Data extracts
......

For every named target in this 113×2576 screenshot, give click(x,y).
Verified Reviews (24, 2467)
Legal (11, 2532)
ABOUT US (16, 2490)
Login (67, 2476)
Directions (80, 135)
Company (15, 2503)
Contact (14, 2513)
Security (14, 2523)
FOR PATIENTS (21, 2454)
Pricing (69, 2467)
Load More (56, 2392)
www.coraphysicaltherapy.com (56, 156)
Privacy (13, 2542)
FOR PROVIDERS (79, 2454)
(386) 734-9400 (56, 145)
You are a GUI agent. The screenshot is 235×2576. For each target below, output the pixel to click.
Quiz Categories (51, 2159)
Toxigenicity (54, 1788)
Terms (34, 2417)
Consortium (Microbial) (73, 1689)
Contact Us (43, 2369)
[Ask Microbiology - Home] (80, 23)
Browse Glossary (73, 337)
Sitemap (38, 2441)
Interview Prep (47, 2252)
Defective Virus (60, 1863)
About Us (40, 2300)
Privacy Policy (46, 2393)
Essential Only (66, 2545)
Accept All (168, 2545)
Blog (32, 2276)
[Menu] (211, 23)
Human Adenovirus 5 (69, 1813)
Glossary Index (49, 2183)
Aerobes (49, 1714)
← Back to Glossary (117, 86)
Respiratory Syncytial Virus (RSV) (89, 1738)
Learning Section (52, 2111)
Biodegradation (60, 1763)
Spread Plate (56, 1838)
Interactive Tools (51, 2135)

......

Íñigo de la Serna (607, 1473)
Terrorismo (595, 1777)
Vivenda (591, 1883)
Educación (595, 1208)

......

Exercise
In the listing above, find the line with "For every named" and the line with "FOR PATIENTS (21, 2454)", then print exactly those lines and every line between them.

Answer to this task
For every named target in this 113×2576 screenshot, give click(x,y).
Verified Reviews (24, 2467)
Legal (11, 2532)
ABOUT US (16, 2490)
Login (67, 2476)
Directions (80, 135)
Company (15, 2503)
Contact (14, 2513)
Security (14, 2523)
FOR PATIENTS (21, 2454)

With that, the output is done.